When a block of code (or statement) runs under try/catch block with expected not default path (exceptions), we called exception handling. And, if there are too much exception for a single statement, that become overhead. Because, exception in run time environment work in separate thread which is spatially created to manage exceptions. A sample exception handling block code.
try{
//code block
}catch (<Exception type> anObject)
{
//Do something 
}catch(<Exception type> anObject)
{
//do something
}
.
.
.
}
finally {
//do some thing which should be done all the time
}

And, fundamentally, each type of exception, when it is caught, is a independent object of specific/generic exception class. So, if a piece of code leads to series of exceptions, it might hamper run time environment.

[ In many projects, developers decide to implement business logic exceptions via try catch which is okay for small project scope, but for complex and multilayer business validation, it becomes overhead ]

Exception Trowing Rate(/sec) : How many exceptions per second are thrown? : It shows this rate.
>Usually this rate represents exception rate between two sample of data collection not average. So, it is a vital one. According to Microsoft forums, a rate more than 100 exceptions/s is consider as poor performance.
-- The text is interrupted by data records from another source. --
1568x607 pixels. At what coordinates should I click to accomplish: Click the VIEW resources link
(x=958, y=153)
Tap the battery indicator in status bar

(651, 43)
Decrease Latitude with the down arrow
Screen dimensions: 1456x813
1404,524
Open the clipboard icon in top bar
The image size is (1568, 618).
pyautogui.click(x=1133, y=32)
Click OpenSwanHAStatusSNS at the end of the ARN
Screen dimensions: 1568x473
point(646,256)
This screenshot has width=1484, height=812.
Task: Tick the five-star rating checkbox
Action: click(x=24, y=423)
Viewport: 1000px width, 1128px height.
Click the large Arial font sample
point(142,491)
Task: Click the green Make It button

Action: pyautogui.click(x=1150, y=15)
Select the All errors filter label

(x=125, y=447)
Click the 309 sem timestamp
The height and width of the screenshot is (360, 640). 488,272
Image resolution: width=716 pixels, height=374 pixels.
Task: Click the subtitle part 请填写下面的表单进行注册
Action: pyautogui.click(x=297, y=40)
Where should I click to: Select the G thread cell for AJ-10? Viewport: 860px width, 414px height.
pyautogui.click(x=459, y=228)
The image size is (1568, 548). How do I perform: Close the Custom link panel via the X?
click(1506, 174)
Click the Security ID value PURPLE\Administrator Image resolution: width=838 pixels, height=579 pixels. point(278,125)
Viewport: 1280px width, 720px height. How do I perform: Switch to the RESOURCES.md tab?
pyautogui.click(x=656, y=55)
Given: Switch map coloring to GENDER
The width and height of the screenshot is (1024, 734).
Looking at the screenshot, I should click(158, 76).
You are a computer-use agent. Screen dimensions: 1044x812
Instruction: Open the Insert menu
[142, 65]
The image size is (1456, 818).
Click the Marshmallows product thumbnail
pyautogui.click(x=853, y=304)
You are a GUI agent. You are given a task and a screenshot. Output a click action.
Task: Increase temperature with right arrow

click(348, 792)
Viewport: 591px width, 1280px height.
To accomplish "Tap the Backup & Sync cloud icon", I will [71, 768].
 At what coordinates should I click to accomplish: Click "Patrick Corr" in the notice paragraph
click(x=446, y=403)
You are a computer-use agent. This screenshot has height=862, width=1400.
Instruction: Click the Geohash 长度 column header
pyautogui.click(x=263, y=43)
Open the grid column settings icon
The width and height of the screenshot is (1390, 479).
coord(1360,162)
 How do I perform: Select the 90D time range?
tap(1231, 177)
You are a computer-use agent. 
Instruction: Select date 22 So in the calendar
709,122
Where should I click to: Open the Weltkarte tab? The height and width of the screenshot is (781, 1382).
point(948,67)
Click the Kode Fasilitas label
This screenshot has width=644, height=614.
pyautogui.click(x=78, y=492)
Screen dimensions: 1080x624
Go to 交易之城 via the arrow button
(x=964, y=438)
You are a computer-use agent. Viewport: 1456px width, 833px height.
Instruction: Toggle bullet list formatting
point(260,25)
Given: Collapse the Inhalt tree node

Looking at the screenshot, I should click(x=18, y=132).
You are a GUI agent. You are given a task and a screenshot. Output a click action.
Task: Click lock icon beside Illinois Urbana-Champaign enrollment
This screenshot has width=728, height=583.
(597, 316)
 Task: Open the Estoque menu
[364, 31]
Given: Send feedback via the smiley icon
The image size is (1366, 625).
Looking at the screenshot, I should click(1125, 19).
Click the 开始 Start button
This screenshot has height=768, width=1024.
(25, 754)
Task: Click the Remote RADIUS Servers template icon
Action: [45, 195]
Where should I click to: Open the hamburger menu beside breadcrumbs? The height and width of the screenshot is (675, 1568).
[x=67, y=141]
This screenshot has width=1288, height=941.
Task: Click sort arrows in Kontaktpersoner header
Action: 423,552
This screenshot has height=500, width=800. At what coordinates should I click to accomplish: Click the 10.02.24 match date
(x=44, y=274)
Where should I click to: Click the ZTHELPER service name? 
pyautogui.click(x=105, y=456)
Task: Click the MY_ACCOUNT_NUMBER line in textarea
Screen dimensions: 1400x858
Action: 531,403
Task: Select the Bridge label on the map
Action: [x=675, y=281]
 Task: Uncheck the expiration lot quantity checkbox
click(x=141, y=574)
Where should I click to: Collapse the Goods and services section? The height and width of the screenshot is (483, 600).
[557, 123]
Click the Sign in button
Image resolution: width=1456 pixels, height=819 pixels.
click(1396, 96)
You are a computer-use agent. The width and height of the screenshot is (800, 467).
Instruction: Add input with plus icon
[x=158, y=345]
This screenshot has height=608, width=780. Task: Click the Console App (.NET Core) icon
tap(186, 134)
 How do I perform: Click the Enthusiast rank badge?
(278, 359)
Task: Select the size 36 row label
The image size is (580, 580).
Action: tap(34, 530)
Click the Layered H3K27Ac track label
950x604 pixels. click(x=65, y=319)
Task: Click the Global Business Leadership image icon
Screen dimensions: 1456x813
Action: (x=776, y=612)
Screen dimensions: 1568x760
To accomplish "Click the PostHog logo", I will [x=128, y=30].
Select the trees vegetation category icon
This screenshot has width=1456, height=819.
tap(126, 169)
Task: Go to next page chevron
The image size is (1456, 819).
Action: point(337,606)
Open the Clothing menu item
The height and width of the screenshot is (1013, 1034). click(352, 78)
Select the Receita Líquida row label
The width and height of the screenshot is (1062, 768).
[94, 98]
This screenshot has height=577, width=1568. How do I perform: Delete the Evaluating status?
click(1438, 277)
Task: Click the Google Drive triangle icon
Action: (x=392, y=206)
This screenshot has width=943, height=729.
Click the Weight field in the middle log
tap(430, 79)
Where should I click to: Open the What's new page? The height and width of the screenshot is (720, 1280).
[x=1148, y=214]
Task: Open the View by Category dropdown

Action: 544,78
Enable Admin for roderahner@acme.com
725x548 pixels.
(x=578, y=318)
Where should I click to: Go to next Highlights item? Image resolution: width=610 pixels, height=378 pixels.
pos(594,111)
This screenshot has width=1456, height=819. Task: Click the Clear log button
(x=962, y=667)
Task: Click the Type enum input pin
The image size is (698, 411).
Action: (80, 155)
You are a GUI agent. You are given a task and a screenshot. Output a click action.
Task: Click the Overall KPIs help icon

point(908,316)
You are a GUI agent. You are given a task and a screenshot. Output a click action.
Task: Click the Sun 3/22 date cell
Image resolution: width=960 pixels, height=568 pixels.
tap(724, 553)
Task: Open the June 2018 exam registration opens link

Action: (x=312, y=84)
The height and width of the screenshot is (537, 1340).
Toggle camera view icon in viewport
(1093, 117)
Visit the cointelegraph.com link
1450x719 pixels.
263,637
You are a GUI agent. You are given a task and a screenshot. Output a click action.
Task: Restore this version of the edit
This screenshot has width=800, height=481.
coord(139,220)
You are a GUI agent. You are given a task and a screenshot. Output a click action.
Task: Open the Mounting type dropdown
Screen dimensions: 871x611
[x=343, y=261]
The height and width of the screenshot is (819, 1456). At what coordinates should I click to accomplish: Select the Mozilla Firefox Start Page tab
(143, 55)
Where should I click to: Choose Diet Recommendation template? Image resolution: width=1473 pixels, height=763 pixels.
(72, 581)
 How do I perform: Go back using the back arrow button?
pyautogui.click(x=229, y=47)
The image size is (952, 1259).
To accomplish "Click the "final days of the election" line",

In practical , it depends on application.

Number of Thrown Exceptions : How many exception are thrown? : This shows the number of exceptions since the application started.
>If any exception is re-thrown , counted again.

Note : 
a. This both counters includes handled and un-handled exceptions.
b. Usually there will be two kinds of exceptions
1. Dot NET exceptions: Thrown from dotnet managed code.
2. Converted Un- managed exceptions: Thrown from converted un managed code(C++ libs, Com, or CLR core)
 that are converted into .NET exceptions.


Filtered Exception Rate(/sec) : It shows how many particular exception per second are thrown? It is same as exception throwing rate just with added filter.


Finally rate(/sec) : It shows how many finally block executed(which caught an exception) per second. It does not shows finally blocks which are not throws exception.

Throw to Catch Depth / Sec : This shows the level(depth) of exception, from level that throws up to where it is caught in rate(per second). That means, this shows the exception depth (nested exception) rate among two samples.

Note :  
>All exception rates represents data rate between two sample of collection not average of all collected data.
>Exception/sec is the most useful and usually used.